Mozzi audio signal synthesis:
We use the Mozzi library to generate audio signals on a microcontroller like the ESP32. It’s an advanced library that provides many familiar synthesis functionalities like wavetables, oscillators, modulators, envelopes, etc. It also deals with the low level technicalities of outputting optimally on the microcontroller hardware, which can be a very complex affair.
Including MozziGuts.h is required. Other Mozzi header files are required depending on which functionalities are used. The template only uses a basic oscillator for which Oscil.h is included, as well as a sine wavetable. A sine object to reference in further code is created.
In setup(), startMozzi() enables audio processing.
Mozzi only requires calling audioHook() inside the loop().
All other Mozzi operations are performed in the functions updateControl() and updateAudio(). updateAudio() runs at audio rate (very fast) and should only contain the necessary audio sample calculations. updateControl() runs at a slower pace set with the CONTROL_RATE constant. Reading sensors, calculating synthesis parameters, printing serial messages, etc should be done in here whenever possible to not slow down the processor with unnecessary operations.
In updateControl(), we are first reading the light sensing input value, then mapping it to a sine frequency range. The frequency of the sine object is then set using setFreq().
In updateAudio() we are just retrieving the next sine wave sample value from the sine object with next(). Mozzi takes care of giving the right value given the frequency that we have set.
With the return command we pass the sample value to the audio output buffer. Before outputting the amplitude is raised by bit shifting left/up. That’s a computationally cheap method for multiplying by powers of 2. The output resolution of the DAC is 16 bit while the sine wavetable contains 8 bit values, meaning much of the available amplitude/resolution is not used. Therefore the amplitude is raised to get a good output volume.
The Mozzi library includes many examples to browse and explore.
Note: the Mozzi examples assume the standard 8 bit PWM output method. Most will require raising the output amplitude to yield a usable signal on the 16 bit kit hardware.

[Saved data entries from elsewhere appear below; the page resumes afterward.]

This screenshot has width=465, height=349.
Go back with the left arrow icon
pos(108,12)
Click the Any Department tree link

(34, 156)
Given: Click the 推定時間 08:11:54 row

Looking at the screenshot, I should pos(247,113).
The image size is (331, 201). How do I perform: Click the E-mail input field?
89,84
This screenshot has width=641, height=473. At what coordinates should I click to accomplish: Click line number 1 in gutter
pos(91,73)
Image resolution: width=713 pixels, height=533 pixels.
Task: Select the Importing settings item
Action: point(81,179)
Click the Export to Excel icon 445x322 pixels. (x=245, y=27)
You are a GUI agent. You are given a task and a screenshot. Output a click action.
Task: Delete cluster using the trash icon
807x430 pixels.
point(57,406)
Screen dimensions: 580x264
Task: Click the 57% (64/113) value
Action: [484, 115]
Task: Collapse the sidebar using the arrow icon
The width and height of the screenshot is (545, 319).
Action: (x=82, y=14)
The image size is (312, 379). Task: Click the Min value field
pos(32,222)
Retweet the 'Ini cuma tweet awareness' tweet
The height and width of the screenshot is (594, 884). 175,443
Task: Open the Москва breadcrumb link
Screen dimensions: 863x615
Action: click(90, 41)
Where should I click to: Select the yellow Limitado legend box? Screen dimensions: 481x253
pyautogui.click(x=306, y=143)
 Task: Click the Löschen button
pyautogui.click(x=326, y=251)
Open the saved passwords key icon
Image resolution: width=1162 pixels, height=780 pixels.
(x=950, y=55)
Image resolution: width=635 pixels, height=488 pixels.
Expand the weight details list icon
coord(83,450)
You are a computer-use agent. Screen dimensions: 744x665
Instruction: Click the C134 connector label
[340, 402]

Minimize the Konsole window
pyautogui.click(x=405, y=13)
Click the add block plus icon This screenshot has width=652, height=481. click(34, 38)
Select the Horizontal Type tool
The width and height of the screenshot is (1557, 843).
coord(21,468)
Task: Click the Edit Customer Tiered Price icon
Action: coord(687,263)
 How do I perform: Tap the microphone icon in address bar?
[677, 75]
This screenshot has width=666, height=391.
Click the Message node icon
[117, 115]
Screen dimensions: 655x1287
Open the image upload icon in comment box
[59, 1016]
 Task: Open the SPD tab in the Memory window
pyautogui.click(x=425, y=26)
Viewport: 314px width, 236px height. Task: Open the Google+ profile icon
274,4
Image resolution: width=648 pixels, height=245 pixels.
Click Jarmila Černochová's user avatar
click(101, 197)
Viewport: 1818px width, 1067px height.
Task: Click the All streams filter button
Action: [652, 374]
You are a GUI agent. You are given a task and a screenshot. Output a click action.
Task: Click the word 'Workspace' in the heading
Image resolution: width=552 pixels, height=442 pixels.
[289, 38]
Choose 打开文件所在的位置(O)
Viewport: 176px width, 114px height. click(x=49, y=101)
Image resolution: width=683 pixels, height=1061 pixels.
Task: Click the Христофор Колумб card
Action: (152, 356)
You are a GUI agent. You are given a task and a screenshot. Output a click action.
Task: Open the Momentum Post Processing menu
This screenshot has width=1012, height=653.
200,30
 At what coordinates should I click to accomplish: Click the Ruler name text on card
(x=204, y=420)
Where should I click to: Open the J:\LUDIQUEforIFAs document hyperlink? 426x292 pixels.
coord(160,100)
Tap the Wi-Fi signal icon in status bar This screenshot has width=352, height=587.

Any Mozzi example will also require adding the amplifier enable code before the hardware will output sound.
Uploading code from the Arduino IDE:
Connect the USB cable and turn on the kit power switch.
Select “LOLIN D32” board type in Tools > Board > ESP32 Ardiuno
Select the serial port in Tools > Port
Click the upload button. When the code is compiled the IDE will try to flash the firmware onto the ESP32. Due to production tolerances on the hardware components some kits will flash automatically while others require a button press combination.
If a growing line of dots and underscores appears it means the button combination has to be performed. On the kit, hold the flash button while pressing and releasing the reset button. When uploading begins, release the flash button.
When uploading is completed, press the reset button.